**Work instruction**
In the Everglades Airpark text below, turn the paragraph that begins "The airport was constructed in the 1940s" into a short bulleted list that keeps its main facts.

(Document extract Opens)

Everglades Airpark is a public-use airport located 1 mi southwest of the central business district of the city of Everglades City in Collier County, Florida, United States. The airport is publicly owned.

==History==

The airport was constructed in the 1940s by the Collier family and was used by the Civil Air Patrol, the Air Force, and private pilots. The runway was initially a 1,000 foot paved strip with 500 feet of grass on either end. President Harry Truman dedicated the Everglades National Park at the airport in December 1947.

In 1968, Collier County purchased Everglades Airpark from the Collier family for $125,000. In 1993, the Collier County Airport Authority was created to manage the development and operations of three local, publicly owned airports: Everglades Airpark, Immokalee Regional Airport, and Marco Island Executive Airport.

=== Potential Closure ===
Around the start of 2025, Collier County announced a plan to permanently close the Everglades Airpark. The county cited the costs of repairing and maintaining hangars and fuel systems damaged by Hurricane Ian, as well as the lack of tenants following the COVID-19 pandemic, among the reasons it had little interest in repairing the airport.

(Document extract Closes)
(Dataset records Opens)

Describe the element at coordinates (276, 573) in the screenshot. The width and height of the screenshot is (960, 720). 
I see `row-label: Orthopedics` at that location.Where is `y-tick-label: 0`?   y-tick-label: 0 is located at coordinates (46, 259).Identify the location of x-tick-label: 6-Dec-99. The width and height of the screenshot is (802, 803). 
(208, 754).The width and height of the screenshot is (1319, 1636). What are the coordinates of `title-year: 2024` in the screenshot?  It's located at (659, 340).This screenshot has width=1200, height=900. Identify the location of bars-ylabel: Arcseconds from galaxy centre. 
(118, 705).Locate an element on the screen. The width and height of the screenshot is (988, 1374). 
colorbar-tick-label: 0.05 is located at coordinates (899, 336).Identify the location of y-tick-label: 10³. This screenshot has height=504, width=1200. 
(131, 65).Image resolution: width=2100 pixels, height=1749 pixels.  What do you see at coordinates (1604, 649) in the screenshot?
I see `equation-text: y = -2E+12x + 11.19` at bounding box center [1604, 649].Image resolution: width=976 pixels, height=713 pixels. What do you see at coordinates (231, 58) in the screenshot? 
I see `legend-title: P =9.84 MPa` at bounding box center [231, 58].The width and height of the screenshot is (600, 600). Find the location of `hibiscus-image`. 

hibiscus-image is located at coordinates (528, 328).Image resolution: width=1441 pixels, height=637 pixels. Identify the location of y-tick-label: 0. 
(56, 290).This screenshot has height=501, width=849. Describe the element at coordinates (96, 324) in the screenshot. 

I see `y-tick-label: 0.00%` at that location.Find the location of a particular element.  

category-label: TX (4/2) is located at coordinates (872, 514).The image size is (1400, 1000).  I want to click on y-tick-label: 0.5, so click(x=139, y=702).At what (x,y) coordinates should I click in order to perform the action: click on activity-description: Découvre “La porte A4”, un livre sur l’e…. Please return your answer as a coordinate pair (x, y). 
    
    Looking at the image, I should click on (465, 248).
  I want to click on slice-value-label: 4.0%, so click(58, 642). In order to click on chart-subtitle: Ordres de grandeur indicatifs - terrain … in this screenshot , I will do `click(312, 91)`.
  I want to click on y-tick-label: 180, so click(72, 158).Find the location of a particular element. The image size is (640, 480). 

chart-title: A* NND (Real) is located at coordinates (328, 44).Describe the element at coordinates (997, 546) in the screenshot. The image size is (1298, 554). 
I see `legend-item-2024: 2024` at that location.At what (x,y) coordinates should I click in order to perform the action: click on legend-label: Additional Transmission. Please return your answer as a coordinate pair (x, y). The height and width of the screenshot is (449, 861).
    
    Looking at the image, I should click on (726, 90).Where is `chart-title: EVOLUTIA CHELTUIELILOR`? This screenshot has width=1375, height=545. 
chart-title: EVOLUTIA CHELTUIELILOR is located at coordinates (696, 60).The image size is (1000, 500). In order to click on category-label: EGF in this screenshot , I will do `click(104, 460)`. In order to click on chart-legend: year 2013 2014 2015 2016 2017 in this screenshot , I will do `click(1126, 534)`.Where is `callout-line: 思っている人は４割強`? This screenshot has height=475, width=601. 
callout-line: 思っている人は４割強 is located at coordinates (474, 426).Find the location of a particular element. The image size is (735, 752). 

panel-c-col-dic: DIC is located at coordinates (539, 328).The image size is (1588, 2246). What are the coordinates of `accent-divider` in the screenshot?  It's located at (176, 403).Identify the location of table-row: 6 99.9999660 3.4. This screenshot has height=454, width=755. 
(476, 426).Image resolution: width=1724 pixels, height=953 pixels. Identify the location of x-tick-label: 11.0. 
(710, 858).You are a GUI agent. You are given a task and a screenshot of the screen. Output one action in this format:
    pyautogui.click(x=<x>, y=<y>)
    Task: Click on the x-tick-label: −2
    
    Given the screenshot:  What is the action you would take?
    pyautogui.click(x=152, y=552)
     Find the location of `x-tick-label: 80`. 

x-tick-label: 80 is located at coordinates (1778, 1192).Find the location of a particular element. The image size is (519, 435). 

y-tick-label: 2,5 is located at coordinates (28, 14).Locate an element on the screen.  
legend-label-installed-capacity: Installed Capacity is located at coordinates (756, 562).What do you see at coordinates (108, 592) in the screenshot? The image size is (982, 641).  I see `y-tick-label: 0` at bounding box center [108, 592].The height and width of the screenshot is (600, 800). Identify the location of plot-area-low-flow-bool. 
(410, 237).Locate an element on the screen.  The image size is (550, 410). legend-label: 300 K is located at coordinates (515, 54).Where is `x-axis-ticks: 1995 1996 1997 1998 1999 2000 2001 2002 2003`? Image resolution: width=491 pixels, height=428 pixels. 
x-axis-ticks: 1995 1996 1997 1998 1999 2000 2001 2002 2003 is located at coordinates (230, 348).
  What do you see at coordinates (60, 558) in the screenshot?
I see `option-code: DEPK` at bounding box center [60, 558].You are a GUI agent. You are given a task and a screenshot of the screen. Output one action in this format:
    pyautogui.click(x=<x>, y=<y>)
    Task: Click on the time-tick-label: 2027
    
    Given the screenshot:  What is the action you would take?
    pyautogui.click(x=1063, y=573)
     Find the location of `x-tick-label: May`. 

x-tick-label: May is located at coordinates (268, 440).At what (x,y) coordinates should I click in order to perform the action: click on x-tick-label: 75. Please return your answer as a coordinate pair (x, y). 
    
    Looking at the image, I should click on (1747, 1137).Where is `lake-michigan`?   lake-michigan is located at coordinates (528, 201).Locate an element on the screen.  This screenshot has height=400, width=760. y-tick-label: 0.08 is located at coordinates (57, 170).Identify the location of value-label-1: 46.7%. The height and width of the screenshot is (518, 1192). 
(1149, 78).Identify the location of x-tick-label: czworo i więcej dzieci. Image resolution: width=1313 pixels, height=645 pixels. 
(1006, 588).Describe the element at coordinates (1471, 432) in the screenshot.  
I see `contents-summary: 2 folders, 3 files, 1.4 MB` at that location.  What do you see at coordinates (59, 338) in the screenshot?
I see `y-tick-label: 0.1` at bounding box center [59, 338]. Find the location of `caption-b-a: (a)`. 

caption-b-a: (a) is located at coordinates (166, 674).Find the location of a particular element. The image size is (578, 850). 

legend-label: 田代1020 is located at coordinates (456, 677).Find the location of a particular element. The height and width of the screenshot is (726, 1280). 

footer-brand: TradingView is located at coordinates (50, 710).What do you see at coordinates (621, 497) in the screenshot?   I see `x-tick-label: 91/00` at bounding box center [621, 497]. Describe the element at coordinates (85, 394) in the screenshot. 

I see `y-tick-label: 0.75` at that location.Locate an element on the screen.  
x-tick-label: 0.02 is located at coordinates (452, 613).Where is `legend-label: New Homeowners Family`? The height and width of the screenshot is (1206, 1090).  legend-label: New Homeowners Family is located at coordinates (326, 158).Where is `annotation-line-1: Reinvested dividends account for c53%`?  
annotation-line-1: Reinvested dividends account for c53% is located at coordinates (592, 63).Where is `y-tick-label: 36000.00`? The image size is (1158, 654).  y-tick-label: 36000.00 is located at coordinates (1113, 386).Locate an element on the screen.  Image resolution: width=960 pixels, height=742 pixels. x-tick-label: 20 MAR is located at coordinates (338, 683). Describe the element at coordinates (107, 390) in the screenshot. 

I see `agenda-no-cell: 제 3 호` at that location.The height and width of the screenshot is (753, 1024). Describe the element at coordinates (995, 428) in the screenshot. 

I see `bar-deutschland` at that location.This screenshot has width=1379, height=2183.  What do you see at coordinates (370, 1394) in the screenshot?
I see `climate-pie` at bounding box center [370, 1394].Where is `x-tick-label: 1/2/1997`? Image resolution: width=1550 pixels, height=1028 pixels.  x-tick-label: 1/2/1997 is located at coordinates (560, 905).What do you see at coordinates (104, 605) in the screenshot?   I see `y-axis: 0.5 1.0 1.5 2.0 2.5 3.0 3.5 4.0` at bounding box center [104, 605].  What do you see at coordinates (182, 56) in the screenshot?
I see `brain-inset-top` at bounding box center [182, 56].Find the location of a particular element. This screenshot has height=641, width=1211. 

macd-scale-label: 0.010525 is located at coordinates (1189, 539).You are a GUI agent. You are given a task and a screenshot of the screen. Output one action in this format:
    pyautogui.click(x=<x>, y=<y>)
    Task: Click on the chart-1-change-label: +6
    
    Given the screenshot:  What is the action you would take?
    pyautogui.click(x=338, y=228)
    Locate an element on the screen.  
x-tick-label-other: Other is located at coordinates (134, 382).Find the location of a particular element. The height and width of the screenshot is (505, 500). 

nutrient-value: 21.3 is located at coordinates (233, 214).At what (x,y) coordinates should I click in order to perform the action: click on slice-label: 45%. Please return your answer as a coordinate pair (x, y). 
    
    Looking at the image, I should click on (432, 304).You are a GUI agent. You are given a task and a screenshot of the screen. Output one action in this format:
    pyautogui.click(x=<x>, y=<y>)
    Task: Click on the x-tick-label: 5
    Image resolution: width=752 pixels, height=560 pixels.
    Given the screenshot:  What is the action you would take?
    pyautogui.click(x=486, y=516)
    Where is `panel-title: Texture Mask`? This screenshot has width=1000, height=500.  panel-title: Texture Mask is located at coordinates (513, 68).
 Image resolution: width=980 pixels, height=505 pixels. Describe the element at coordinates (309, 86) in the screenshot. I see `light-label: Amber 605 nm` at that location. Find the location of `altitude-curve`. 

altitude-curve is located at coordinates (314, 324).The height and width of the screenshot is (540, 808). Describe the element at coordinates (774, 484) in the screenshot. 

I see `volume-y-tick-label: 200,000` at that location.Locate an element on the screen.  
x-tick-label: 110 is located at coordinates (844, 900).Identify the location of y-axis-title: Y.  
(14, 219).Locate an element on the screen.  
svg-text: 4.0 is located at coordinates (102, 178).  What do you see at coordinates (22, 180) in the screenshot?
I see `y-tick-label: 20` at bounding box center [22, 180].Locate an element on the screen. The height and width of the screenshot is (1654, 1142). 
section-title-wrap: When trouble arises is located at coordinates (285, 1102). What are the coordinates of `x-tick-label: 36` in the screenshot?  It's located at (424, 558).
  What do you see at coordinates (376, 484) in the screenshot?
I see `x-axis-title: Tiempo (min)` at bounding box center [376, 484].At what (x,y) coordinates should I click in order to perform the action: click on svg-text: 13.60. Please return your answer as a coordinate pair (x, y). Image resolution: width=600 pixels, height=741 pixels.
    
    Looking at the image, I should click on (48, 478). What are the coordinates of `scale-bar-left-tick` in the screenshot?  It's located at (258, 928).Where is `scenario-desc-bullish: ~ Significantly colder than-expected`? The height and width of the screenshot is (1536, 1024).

(Dataset records Closes)

**Answer to this task**
- Built in the 1940s by the Collier family
- Used by the Civil Air Patrol, the Air Force, and private pilots
- Original runway: a 1,000-foot paved strip with 500 feet of grass at each end
- Site where President Harry Truman dedicated Everglades National Park in December 1947